Our project involves sending two pre-recorded 30-second radio spots to several hundred radio stations strung out along the original route of Amtrak’s trans-continental train, the Sunset Limited. By “original route”, I mean from Los Angeles through New Orleans and all the way to Orlando, Florida.
 
The New Orleans-Orlando segment of that route was discontinued following Hurricane Katrina, and the first spot will advocate restoring that service; the second spot will urge that trains on the entire route be increased from three-times-a-week to a daily service. Because of NARP’s non-profit status, these two spots should be considered public service announcements (or PSA’s) and stations will air them at no charge.
 
Well, so we hope.
 
Over the past 20 years or so, broadcasting has changed … a lot … and not for the better.
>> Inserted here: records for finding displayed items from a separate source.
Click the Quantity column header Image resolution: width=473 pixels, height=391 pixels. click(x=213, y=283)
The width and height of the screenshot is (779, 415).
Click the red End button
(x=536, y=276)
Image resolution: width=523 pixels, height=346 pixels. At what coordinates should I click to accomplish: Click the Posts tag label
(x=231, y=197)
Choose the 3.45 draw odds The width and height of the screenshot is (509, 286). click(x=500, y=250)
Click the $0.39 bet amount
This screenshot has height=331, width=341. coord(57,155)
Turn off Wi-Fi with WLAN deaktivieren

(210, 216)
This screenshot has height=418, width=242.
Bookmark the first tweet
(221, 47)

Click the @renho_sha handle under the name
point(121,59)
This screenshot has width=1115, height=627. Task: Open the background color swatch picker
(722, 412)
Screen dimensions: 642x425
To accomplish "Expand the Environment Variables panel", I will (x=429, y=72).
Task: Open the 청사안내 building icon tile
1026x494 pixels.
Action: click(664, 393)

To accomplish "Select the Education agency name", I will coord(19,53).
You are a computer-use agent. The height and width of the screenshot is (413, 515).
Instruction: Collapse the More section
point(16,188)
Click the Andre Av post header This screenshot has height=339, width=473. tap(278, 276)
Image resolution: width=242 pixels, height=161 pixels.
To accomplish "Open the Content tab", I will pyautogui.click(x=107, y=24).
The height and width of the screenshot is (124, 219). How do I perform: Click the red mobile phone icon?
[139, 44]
It used to be that in exchange for the right to use the public air waves—meaning the various frequencies over which their signals were broadcast—radio and TV stations were required by the government to devote a certain amount of air time to the public good. That’s why we once got regular newscasts and longer-format programming devoted to current events and community issues. And that’s how this whole business of PSA’s came about. Stations aired spots from non-profit organizations like NARP as one way to fulfill their public service obligation.
 
The Federal Communications Commission also had rules to prevent one person or one company from dominating the information that was broadcast in any one town or city.
 
That’s all changed. News has become a joke. Most radio “newscasts” are a mere 60-seconds long so stories of any complexity or importance are simply never aired. And many stations simply opt out altogether. A handful of companies now own as many as five or six stations in the same market. And in Honolulu, two separate television stations now share the same news department and the same newscast is simulcast on both stations.
 
Some radio stations simply don’t run PSA’s at all. Ironically, that seems to be especially true true for some of the stations owned by religious organizations. There are still plenty of stations who do, however, and I find that reassuring. I’ll post a link to the spots here once they’re produced.